Table 2.
Summary of studies investigating the effects of metformin on EPCs.
| - | Study | EPC Subtype | Main Findings |
|---|---|---|---|
| Early EPCs and FACS Isolated EPCs | Ahmed et al., 2016 [79] |
Cells were isolated from the peripheral blood of T1D patients. EPCs quantification by FACS (circulating EPCs were defined as CD45dim CD34+VEGFR-2+ cells and cECs as CD45dim, CD133−, CD34+, and CD144+ cells). Also, isolation of proangiogenic cells and CFU-Hill’s (early EPCs). | Metformin (1000 mg/bid) treatment of T1D patients for 8 weeks improved circulating EPCs, proangiogenic cells, CFU-Hill’s colony numbers and function. |
| Chen et al., 2010 [80] |
Early EPCs (CFU) isolated by selective plating, and cells isolated by FACS (CD45low/CD34+/VEGFR2+). | Metformin alone (500-2500 mg/day in patients), and metformin + gliclazide (a sulfonylurea) combination treatment improved the number and function of EPCs in patients with T2D over 16 weeks (short term hypoglycemic treatment). | |
| Dore et al., 2018 [81] |
CD34+ cells were isolated by CD34+ microbead antibody protocol and counted by FACS from 42 patients with T2D diagnosed within 10 years.
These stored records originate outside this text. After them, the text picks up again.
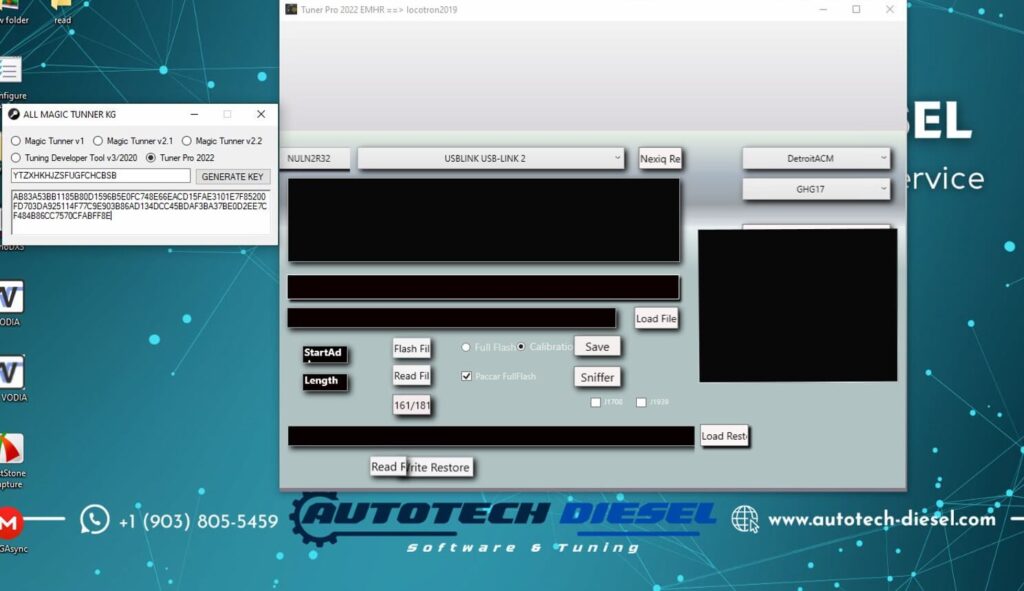
Task: Start the Sniffer function
Action: [x=597, y=378]
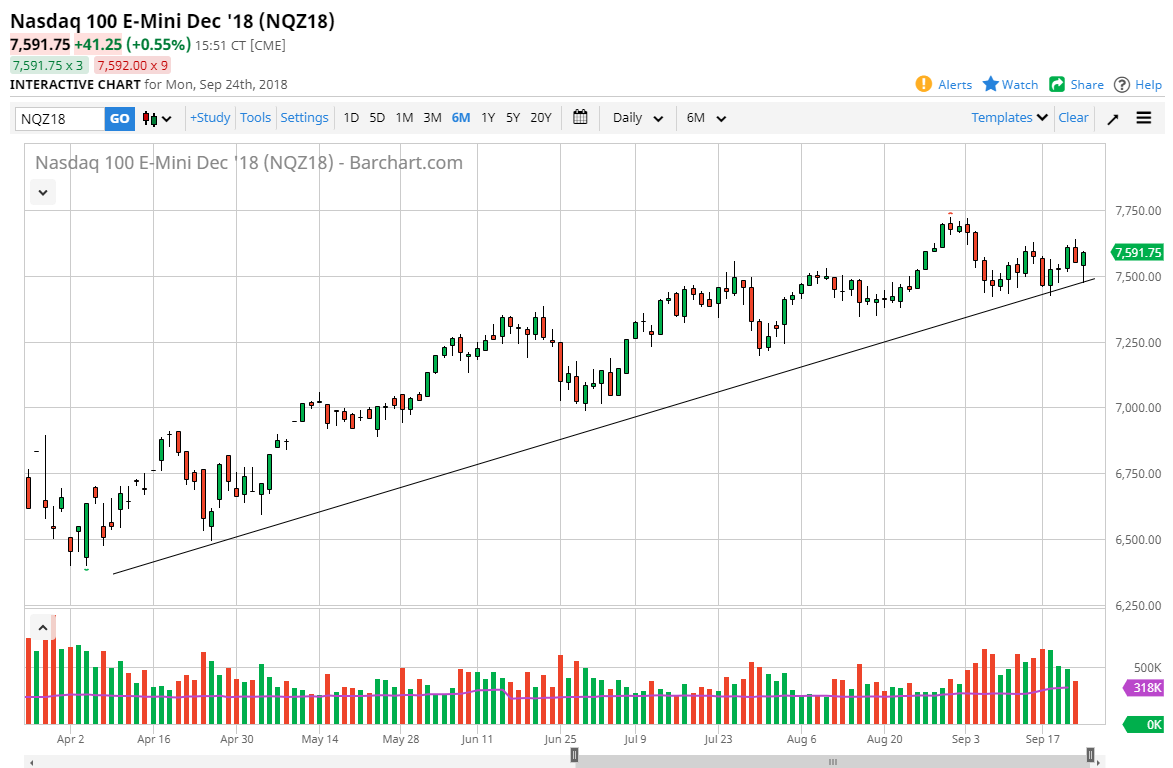Image resolution: width=1173 pixels, height=768 pixels.
Task: Open the Templates dropdown
Action: (x=1010, y=118)
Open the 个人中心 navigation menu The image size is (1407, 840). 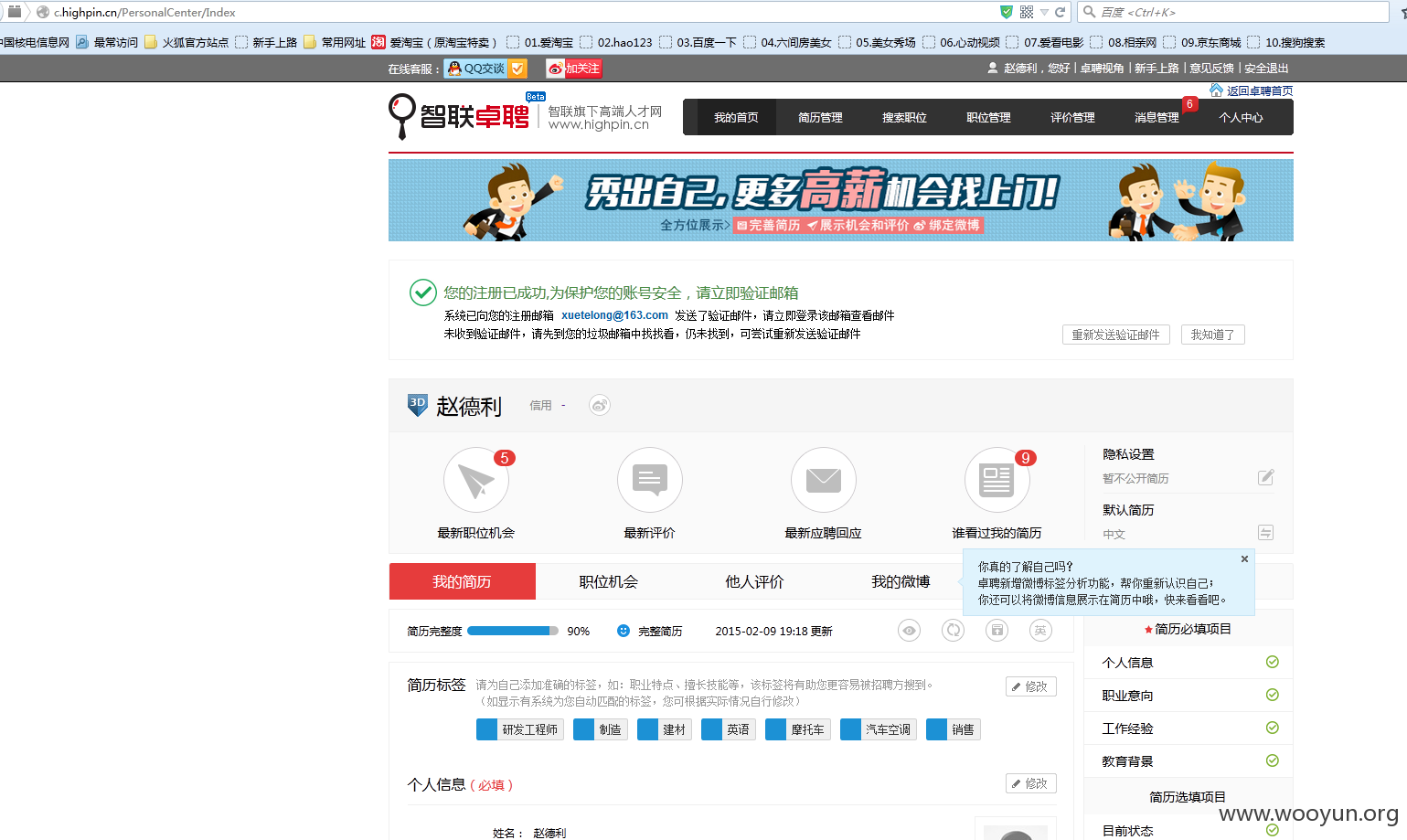click(x=1241, y=118)
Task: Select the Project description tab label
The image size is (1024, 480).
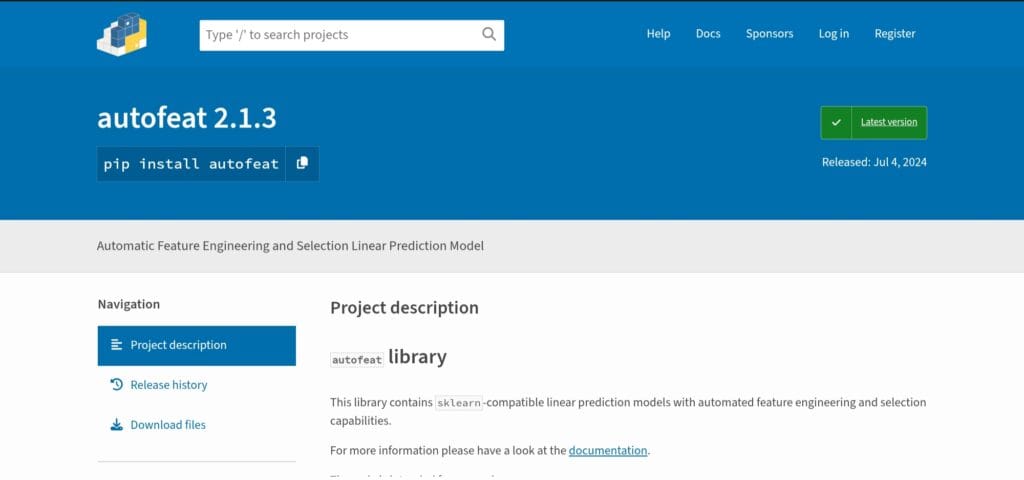Action: [178, 345]
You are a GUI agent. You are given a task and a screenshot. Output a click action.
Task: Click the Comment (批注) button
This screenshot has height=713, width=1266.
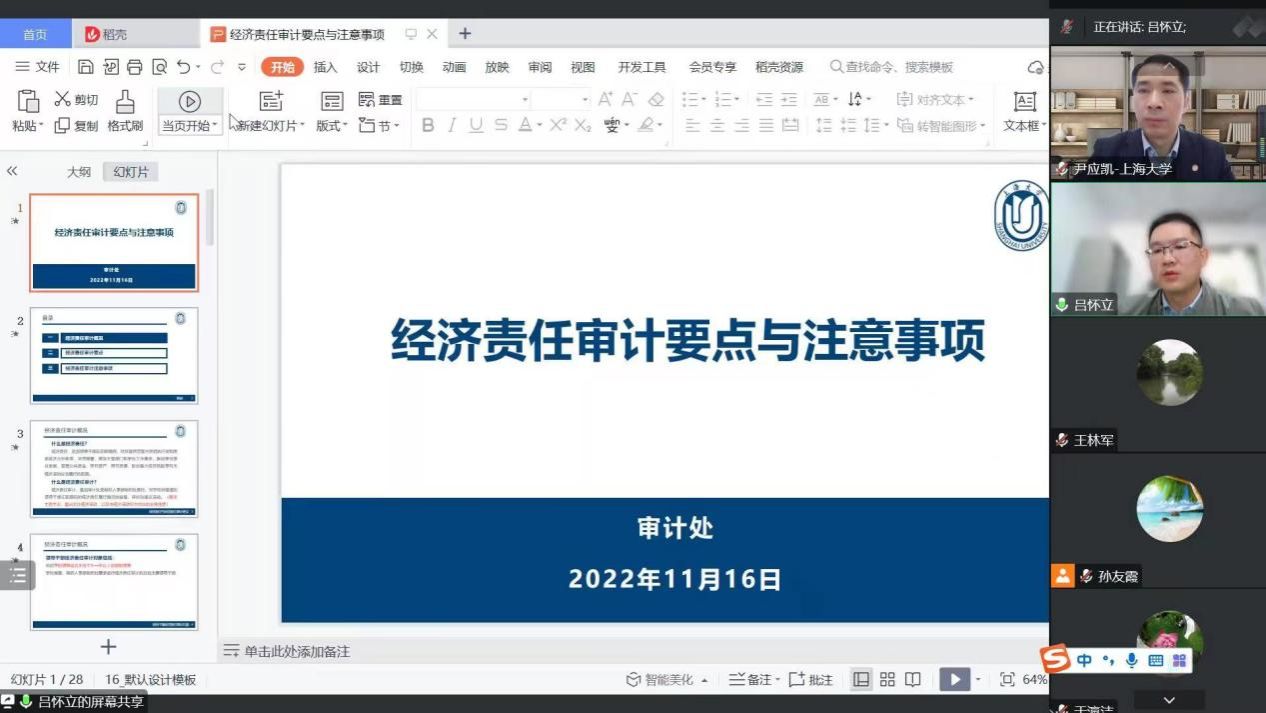coord(811,680)
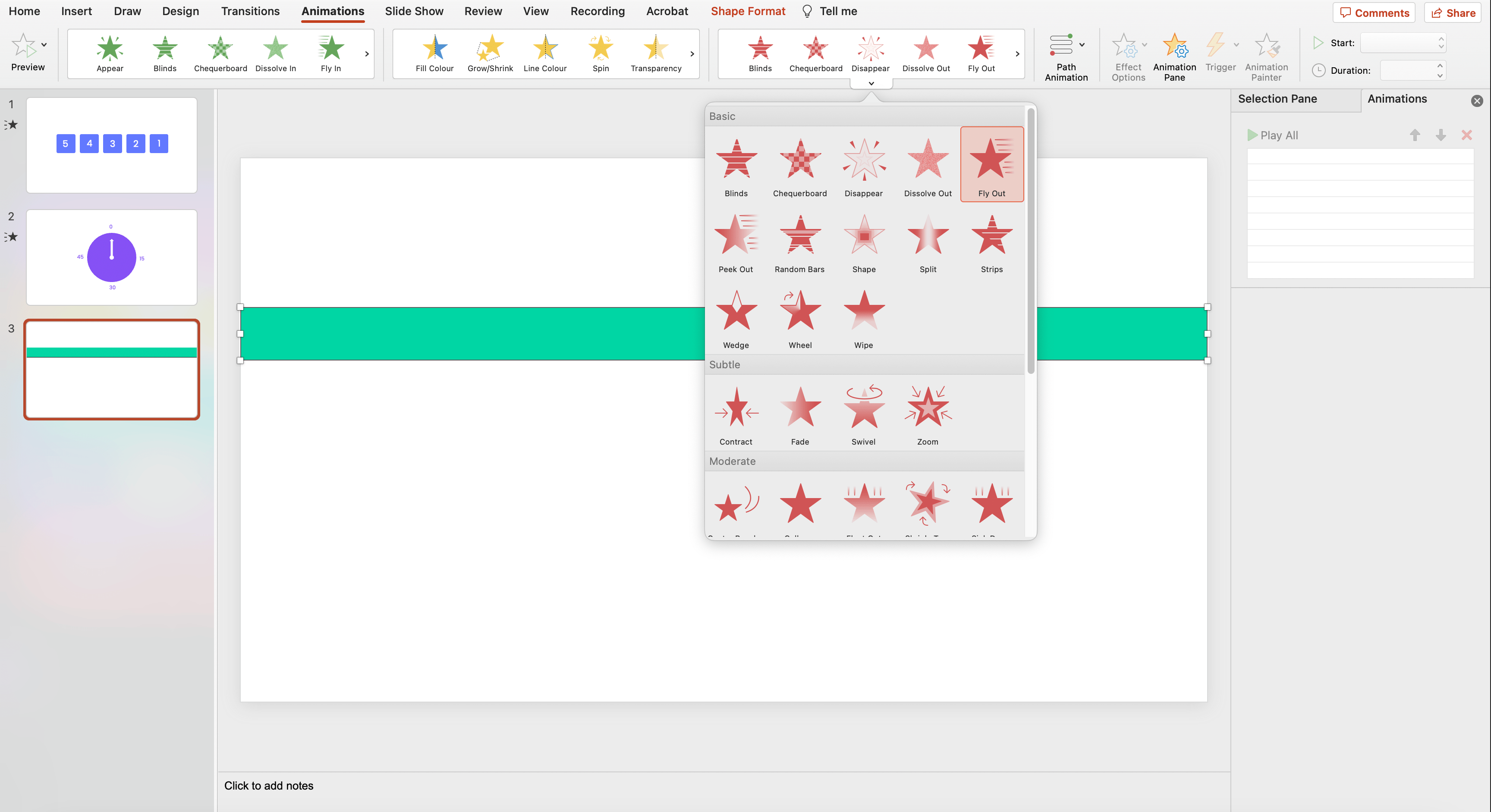This screenshot has width=1491, height=812.
Task: Toggle the Dissolve Out animation effect
Action: point(927,163)
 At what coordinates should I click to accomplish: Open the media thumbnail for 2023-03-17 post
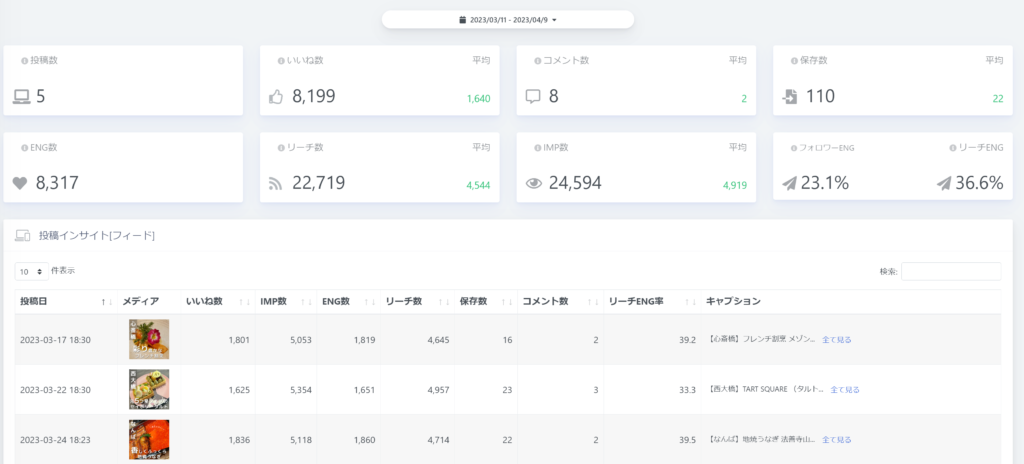point(149,339)

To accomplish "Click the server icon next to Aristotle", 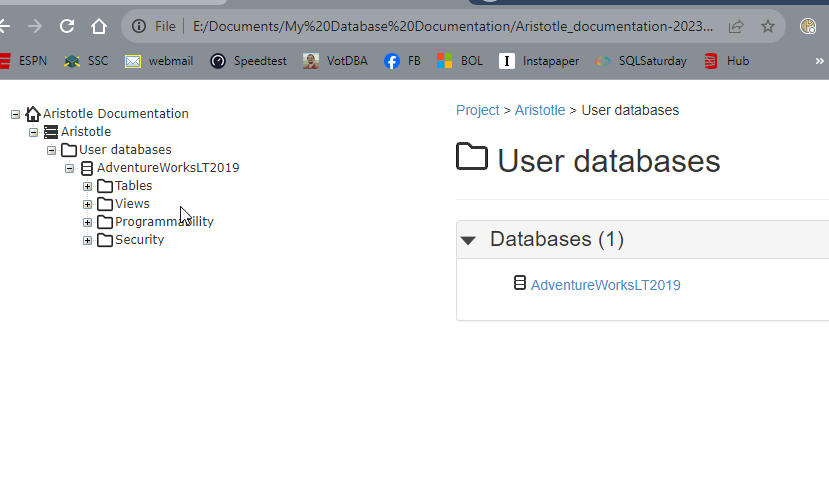I will pyautogui.click(x=51, y=132).
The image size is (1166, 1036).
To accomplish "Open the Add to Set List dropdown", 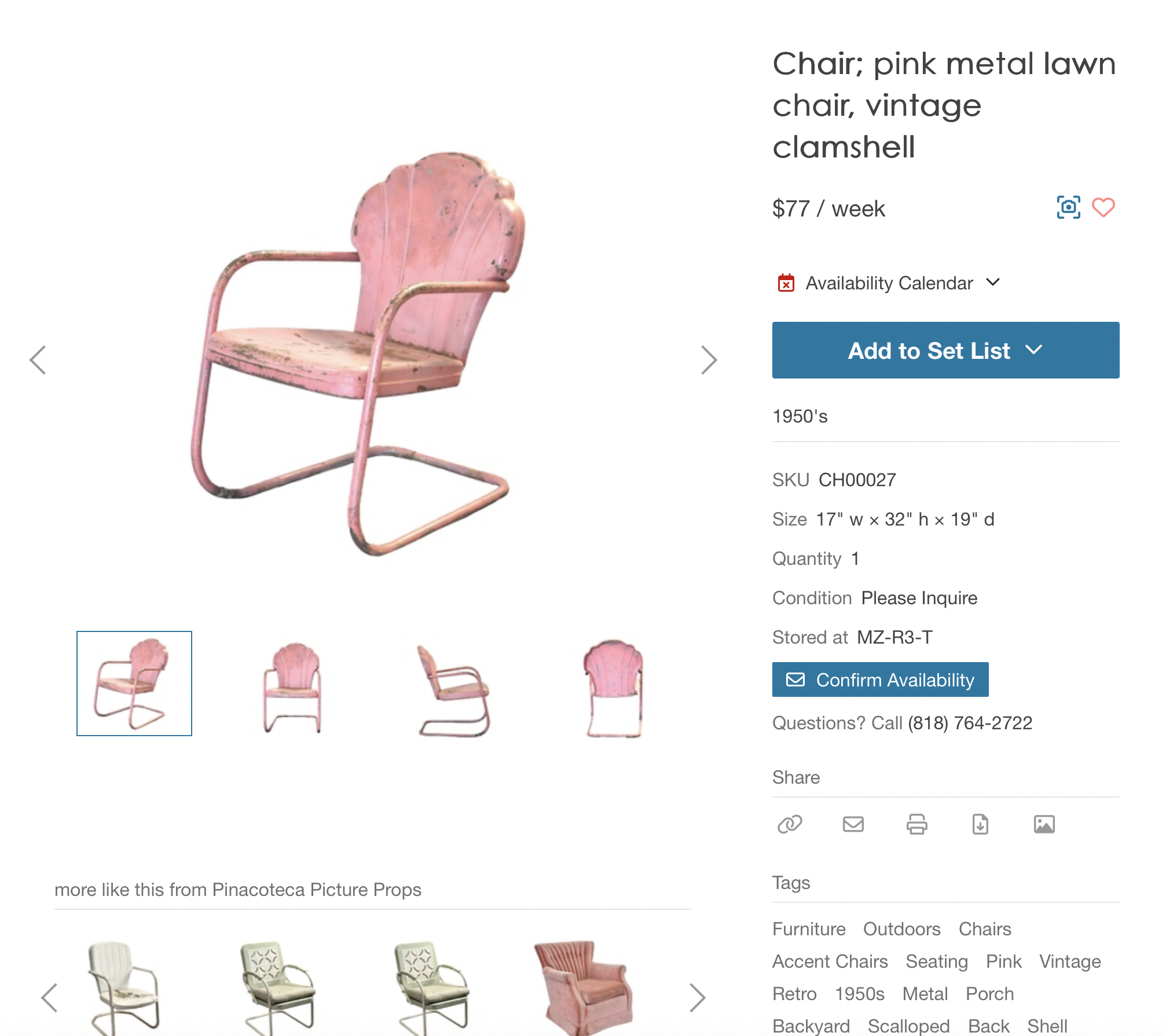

Also, isolation of CFU-Hill’s colonies. | Saxigliptin for 12 weeks added to concurrent metformin therapy increased CD31+ numbers (reflecting a mature circulating pool of endothelial cells) but not CD34+. Double positive cells for CD34 and CXCR4 were increased with dual treatments. | |
| Dallaglio et al., 2014 [84] |
FACS enumeration of CD45- Sca1+ CD34+ CD31+ EPCs in peripheral blood and visceral white adipose tissue of obese mice receiving a high-fat diet (0.5mg metformin/ml orally). | EPCs were increased in high-fat diet fed mice, and treatments with metformin reduced these numbers in white adipose tissue but had no effect on peripheral blood EPCs only in obese mice. | |
| Yu et al., 2016* [82] |
Bone marrow Sca-1+ Flk-1+ EPCs were isolated from the blood of type 1 diabetes mice and treated with metformin (250 mg/kg/d, intragastric) by FACS. Also, selective plating of EPCs on vitronectin coated plates. | Metformin significantly increased the number of Sca-1+ Flk-1+ EPCs in diabetic mice improved angiogenesis and wound closure in vivo. Metformin increased the expression of phosphorylated-AMPK and eNOS and the generation of NO in diabetic EPCs. In vitro experiments: Cultured bone marrow EPCs were treated with high glucose media (33 mM) with or without metformin (2 mM) for 24 h and compared to controls cultured in normal glucose media (5.5 mM). Metformin (2 mM) induced AMPK and eNOS phosphorylation and the generation of NO. |
|
| Han et al., 2016 [83] | Genetically hyperglycaemic db/db mice were treated with metformin (250 mg/kg/day intragastric) for 2 weeks. FACS enumerates Sca-1+ and Flk-1+ cells. Also, selective plating on vitronectin coated plates. | Treatment with metformin improved wound closure and capillary formation in vivo. EPCs numbers were reduced in db/db mice, and treatments with metformin partially restored these numbers. In mice treated with metformin, tube formation ability of EPCs was induced in addition to an increase in NO generation and a reduction in intracellular oxygen concentration and TSP-1. | |
| Late EPCs | Li et al., 2015* [85] | Bone marrow EPCs isolated from healthy rats by selective plating. Colonies appeared at day 7 and reached confluency at day 14. | Metformin (1mM) regulates EPCs differentiation to endothelial cells through autophagy and AMPK-eNOS-NO pathways. Treatment with metformin resulted in an increased expression of CD31 and vWF, increased phosphorylation of AMPK, and decreased expression of mTOR and p70S6K phosphorylation. Metformin concentrations between 2-10 mM inhibited EPC proliferation following 48 h of treatment, while concentrations between 0.5-1mM had no effect on proliferation. |
| Li et al., 2017* [86] | Late EPCs isolated by selective plating on collagen coated plates. | Metformin treatment (10 mM) of healthy EPCs reduced the expression of matrix metalloproteinase-2 and 9, and decreased EPCs migration. |
Note: *Attention is drawn to the high concentrations of metformin that were used in some of the listed in vitro studies. Peak plasma levels of metformin, when used clinically in humans, are unlikely to be higher than 20 μM, although higher levels of 50 μM might be initially achieved in the portal circulation immediately after absorption [87]. With a half-life of between 4-5 h and administered either once daily or maximally thrice, studies on the effects of metformin should ideally be performed with concentrations no higher than 20 μM.